SELECTED EXCERPT:

╔══

Social networks and communities are another area where graph computing is so essential. One of my favorite examples is in the paper “From Amateurs to Connoisseurs: Modeling the Evolution of User Expertise through Online Reviews” by Julian McAuley and Jure Leskovec at Stanford. While the paper mentions the word “graph” only once, working with very large-scale graphs is an area of expertise for Professor Leskovec. Then post-doc McAuley applied their team’s algorithms research on data from the RateBeer social network, describing how as an Australian he felt thoroughly perplexed by American preferences for beer and needed to research the matter. Ratings and recommendation systems, such as RateBeer, generally use graphs where there are links between *users* and *items* – in this case between people who rate beers and the beers they like or dislike. I got to catch a lecture where this paper was presented, and some of McAuley’s conclusions are both insightful and hilarious. Here’s one of the key illustrations from the paper:

Interestingly, McAuley and Leskovec were able to demonstrate how they could detect levels of expertise and *whether a person was likely to leave a community soon* based on their use of language relative to the community in general. That could be useful in many industry use cases.

╚══

EXERCISE DIRECTIONS: Reproduce the passage on graph computing and the RateBeer expertise study word for word, from its first sentence to its last. The lines that come next are separate material and have no connection to the passage.

DATA EXTRACT:
╔══

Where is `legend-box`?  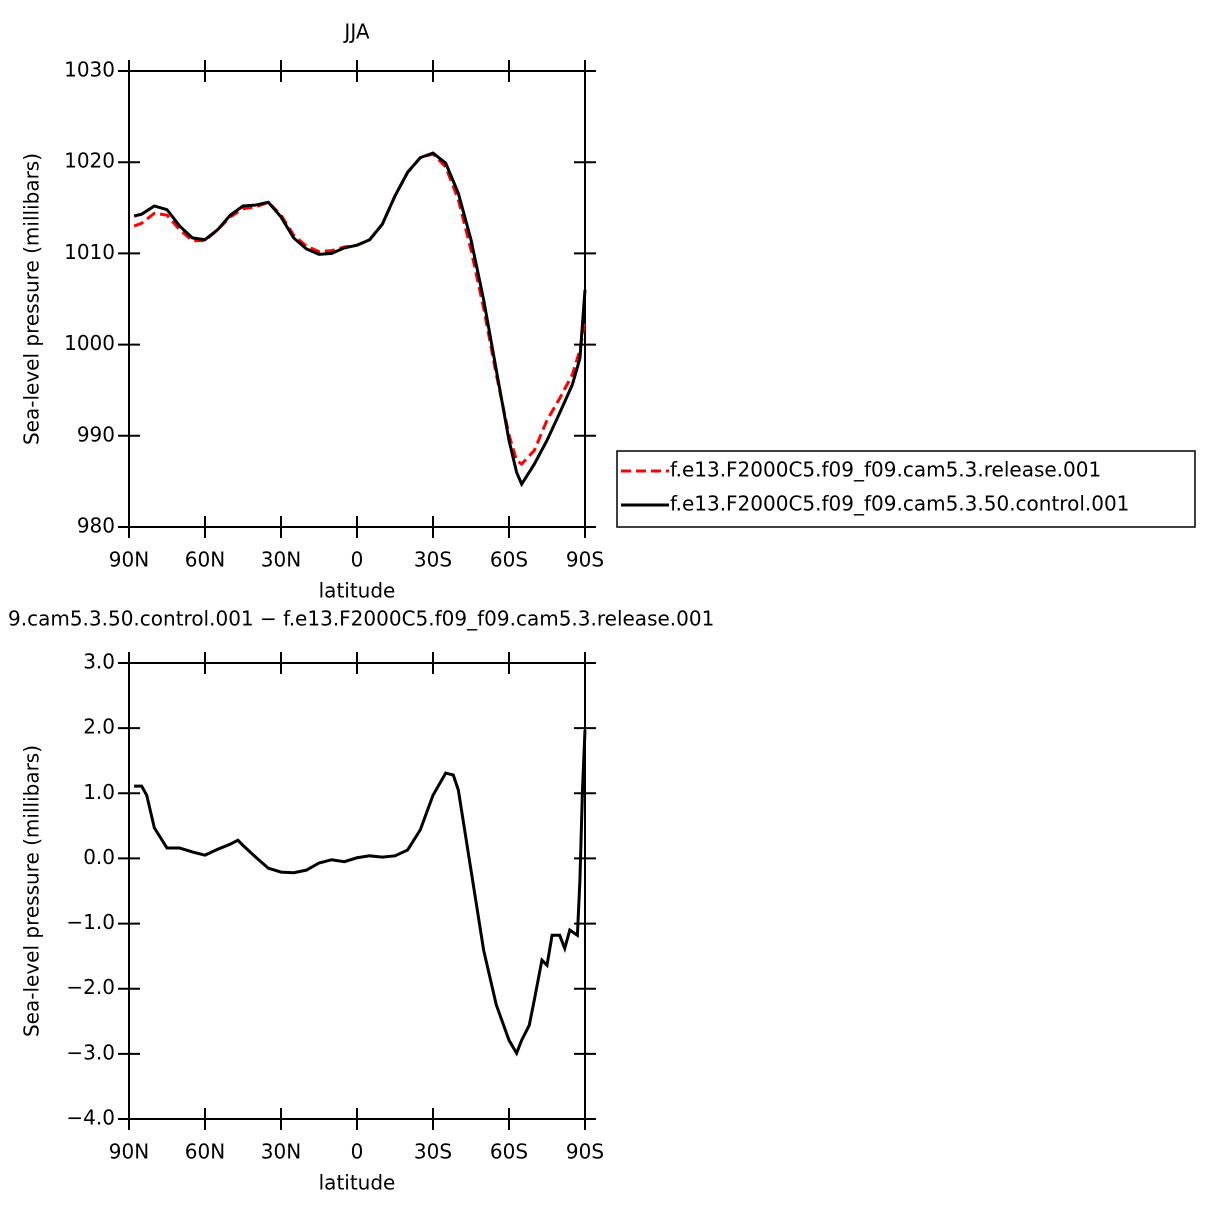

╚══

WRITTEN RESPONSE:
Social networks and communities are another area where graph computing is so essential. One of my favorite examples is in the paper “From Amateurs to Connoisseurs: Modeling the Evolution of User Expertise through Online Reviews” by Julian McAuley and Jure Leskovec at Stanford. While the paper mentions the word “graph” only once, working with very large-scale graphs is an area of expertise for Professor Leskovec. Then post-doc McAuley applied their team’s algorithms research on data from the RateBeer social network, describing how as an Australian he felt thoroughly perplexed by American preferences for beer and needed to research the matter. Ratings and recommendation systems, such as RateBeer, generally use graphs where there are links between *users* and *items* – in this case between people who rate beers and the beers they like or dislike. I got to catch a lecture where this paper was presented, and some of McAuley’s conclusions are both insightful and hilarious. Here’s one of the key illustrations from the paper:

Interestingly, McAuley and Leskovec were able to demonstrate how they could detect levels of expertise and *whether a person was likely to leave a community soon* based on their use of language relative to the community in general. That could be useful in many industry use cases.